Die Grünen wollen mit der SPD regieren, aber nicht den Weiterbau der A100 unterschreiben. Die Lösung ist eine Volksbefragung nach CDU-Vorschlag.

Hinter solchen Schildern steckt derzeit kein SPD-Politiker Bild: AP

Wer führende SPDler und Grüne in diesen Tagen bei diversen Anlässen zusammenstehen sieht, kann sich nicht des Eindrucks erwehren, vorgezogene Koalitionsverhandlungen zu erleben. Der einzige Knackpunkt bleibt die A100: SPD-Spitzenkandidat Klaus Wowereit will sie so sehr wie sonst nur die CDU und will davon eine Koalition abhängig machen. Die Grünen hingegen lehnen den Ausbau ab. Doch langsam wird klarer, wie die Lösung aussehen kann: nichts im Koalitionsvertrag festschreiben, sondern die Bürger entscheiden lassen. Wie in Baden-Württemberg beim umstrittenen Bahnhofsprojekt Stuttgart 21.

[Gespeicherte Daten]
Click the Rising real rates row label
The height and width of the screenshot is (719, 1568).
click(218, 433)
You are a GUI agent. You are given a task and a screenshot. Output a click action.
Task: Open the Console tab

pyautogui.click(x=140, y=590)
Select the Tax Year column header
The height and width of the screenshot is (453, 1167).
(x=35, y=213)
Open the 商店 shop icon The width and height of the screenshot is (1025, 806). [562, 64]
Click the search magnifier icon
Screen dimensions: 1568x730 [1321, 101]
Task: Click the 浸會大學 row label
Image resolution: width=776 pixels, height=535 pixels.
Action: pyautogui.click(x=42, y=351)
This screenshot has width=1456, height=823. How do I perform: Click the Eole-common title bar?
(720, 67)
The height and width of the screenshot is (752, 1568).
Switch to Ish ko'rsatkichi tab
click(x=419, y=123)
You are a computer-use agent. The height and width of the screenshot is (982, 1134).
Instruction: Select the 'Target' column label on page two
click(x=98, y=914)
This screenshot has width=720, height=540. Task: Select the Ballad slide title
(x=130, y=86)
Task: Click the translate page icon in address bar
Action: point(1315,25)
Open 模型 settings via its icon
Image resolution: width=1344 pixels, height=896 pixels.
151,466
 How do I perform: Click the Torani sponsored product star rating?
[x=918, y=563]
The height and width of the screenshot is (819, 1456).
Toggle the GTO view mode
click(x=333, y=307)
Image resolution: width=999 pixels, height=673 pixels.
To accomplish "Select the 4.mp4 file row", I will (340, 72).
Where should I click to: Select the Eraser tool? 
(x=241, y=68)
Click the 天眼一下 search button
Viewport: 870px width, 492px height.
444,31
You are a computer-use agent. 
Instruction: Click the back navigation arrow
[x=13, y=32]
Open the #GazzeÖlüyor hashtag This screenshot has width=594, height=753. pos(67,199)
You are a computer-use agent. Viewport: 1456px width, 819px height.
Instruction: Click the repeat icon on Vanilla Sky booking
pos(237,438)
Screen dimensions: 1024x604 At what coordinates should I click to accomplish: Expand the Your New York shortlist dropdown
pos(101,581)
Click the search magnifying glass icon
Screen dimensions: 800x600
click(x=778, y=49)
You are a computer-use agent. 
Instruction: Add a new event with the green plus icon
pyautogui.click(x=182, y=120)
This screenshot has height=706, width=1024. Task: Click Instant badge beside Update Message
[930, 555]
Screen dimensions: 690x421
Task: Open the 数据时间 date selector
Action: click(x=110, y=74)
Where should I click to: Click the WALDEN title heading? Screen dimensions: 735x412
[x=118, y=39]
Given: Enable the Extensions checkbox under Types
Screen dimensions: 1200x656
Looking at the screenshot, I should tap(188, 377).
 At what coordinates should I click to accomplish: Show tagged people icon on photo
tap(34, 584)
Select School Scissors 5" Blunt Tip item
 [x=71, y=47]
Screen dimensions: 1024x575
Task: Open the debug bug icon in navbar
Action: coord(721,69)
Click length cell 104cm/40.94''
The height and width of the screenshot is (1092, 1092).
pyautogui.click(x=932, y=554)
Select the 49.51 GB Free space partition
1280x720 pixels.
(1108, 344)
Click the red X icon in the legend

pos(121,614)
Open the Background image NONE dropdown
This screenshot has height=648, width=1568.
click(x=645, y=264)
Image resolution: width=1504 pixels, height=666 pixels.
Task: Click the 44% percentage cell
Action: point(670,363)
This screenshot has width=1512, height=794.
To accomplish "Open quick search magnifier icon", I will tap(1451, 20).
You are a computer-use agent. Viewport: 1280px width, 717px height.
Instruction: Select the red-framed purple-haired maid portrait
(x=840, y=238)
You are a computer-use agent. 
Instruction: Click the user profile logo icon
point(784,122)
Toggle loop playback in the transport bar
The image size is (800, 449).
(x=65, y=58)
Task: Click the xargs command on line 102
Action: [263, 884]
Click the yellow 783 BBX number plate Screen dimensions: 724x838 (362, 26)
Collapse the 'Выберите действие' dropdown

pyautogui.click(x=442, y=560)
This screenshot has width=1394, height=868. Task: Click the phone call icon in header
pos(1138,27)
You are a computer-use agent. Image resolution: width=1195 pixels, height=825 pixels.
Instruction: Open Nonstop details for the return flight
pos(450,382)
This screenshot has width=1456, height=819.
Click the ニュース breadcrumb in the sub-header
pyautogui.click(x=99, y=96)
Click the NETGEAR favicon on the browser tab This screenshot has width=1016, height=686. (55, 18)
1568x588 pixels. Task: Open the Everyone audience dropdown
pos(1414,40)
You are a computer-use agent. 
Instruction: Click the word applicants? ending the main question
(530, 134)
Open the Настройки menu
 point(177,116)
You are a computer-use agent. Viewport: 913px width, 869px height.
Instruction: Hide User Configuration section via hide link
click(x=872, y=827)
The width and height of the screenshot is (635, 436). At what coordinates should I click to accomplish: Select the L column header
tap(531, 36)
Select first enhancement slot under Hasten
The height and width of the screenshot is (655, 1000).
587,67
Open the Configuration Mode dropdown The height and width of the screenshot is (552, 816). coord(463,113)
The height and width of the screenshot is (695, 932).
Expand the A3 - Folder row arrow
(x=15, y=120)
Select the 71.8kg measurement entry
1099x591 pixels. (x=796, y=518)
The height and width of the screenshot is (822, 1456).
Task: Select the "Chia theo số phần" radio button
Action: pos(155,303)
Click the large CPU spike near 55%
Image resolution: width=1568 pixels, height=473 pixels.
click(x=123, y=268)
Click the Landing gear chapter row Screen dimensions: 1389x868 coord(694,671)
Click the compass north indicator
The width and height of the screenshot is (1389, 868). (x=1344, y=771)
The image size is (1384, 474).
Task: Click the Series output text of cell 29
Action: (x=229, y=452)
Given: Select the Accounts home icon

▶ **WAS ZU TUN IST**:
A. Liste sämtliche politischen Parteien auf, die im Text zur A100 genannt werden.
B. Übernimm aus dem Text zur A100 die Passage von „Wer führende SPDler“ bis „Bahnhofsprojekt Stuttgart 21.“ wortgetreu.

▶ **ERGEBNISSE JE AUFGABE**:
A.
- Die Grünen
- SPD
- CDU

B.
Wer führende SPDler und Grüne in diesen Tagen bei diversen Anlässen zusammenstehen sieht, kann sich nicht des Eindrucks erwehren, vorgezogene Koalitionsverhandlungen zu erleben. Der einzige Knackpunkt bleibt die A100: SPD-Spitzenkandidat Klaus Wowereit will sie so sehr wie sonst nur die CDU und will davon eine Koalition abhängig machen. Die Grünen hingegen lehnen den Ausbau ab. Doch langsam wird klarer, wie die Lösung aussehen kann: nichts im Koalitionsvertrag festschreiben, sondern die Bürger entscheiden lassen. Wie in Baden-Württemberg beim umstrittenen Bahnhofsprojekt Stuttgart 21.